Breach, Threat Management, Data Security

Judge dismisses shareholder lawsuit against Heartland

Updated on Thursday, Dec. 10 at 11:05 a.m.

A U.S. District Court judge in New Jersey has tossed out a class-action lawsuit filed by shareholders against Heartland Payment Systems, the credit card processor announced Wednesday.

Judge Anne Thompson granted Heartland's motion to dismiss the action, which was filed in the wake of Heartland's massive breach that was reported earlier this year, according to a company statement. The suit, filed against Heartland, Heartland's Chairman and CEO Bob Carr and its President and Chief Financial Officer Robert Baldwin Jr., was dismissed "with prejudice," which means it cannot be brought back to the courts. 

Thompson said Heartland was not liable because there was no evidence presented that the plaintiffs were not "paying proper attention to its security problems."

"The allegations do not create the impression that there was any kind of widespread concern that Heartland had not adequately addressed the SQL attack," Thompson wrote in the decision. "Therefore, even if there were a handful of lower-level employees who were worried about ongoing problems created by the attack, there is nothing in the complaint that supports an inference that these concerns were ever relayed to any of the defendants."

Carr has told SCMagazineUS.com that the intruders burrowed their way into the payment network through a SQL injection vulnerability on a web page.

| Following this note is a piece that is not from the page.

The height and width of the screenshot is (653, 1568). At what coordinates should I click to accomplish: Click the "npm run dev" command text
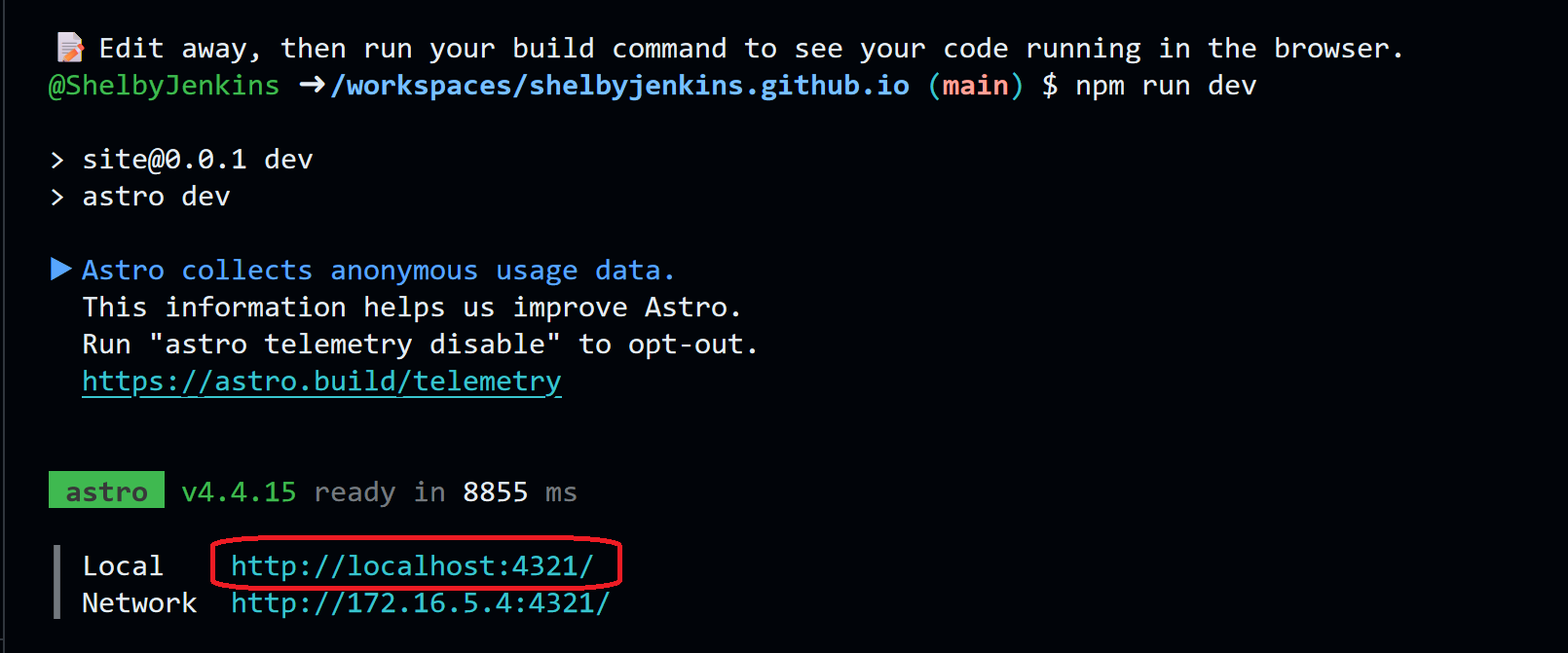[x=1166, y=86]
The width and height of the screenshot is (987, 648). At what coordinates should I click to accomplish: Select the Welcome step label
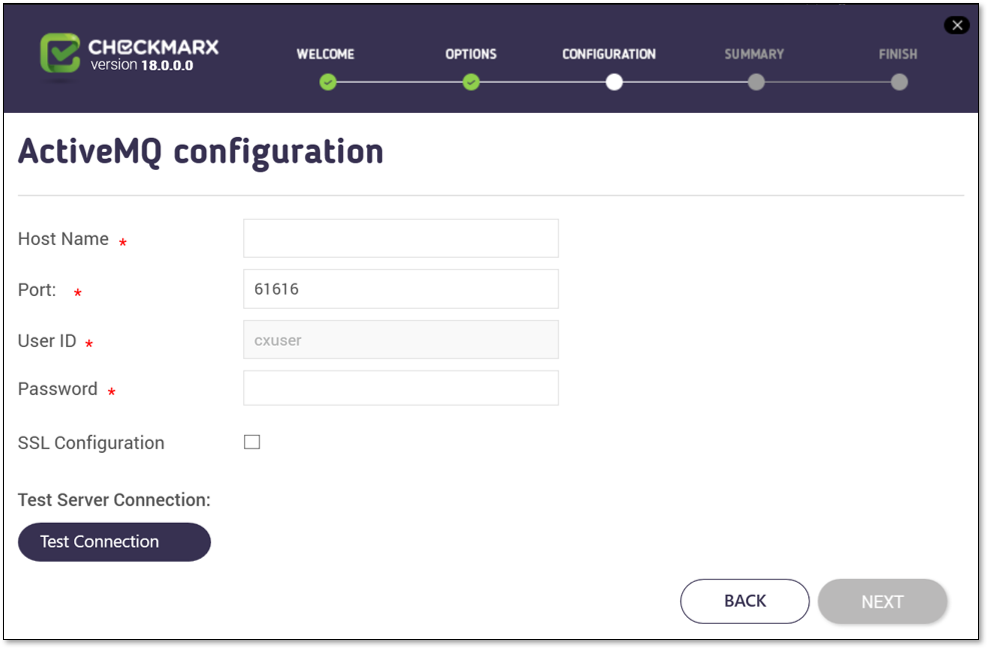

The complaint was filed in March on behalf of all Heartland shareholders who purchased stock between Aug. 5, 2008 and Feb. 23, 2009. Between those dates, share prices plummeted $21.84 per share.

In the suit, the plaintiffs alleged that Heartland made "false and/or misleading statements, and failed to disclose material adverse facts about the company's business, operations and prospects," according to court filings. The plaintiffs further contended that Heartland's security controls were "inadequate and ineffective."

Heartland revealed the breach on Jan. 20. The company learned of the breach about a week earlier, but hackers had been lifting credit card numbers for some nine months prior.

Heartland still faces significant legal hurdles.

Two separate class-action lawsuits have been filed in the U.S. District Court for the Southern District of Texas, one on behalf of cardholders and the other on behalf of issuing banks and other financial institutions, a Heartland spokeswoman told SCMagazineUS.com on Wednesday.

Heartland did not say how many records were compromised in the breach, but some estimates placed the number around 100 million, making it the largest reported data breach in history.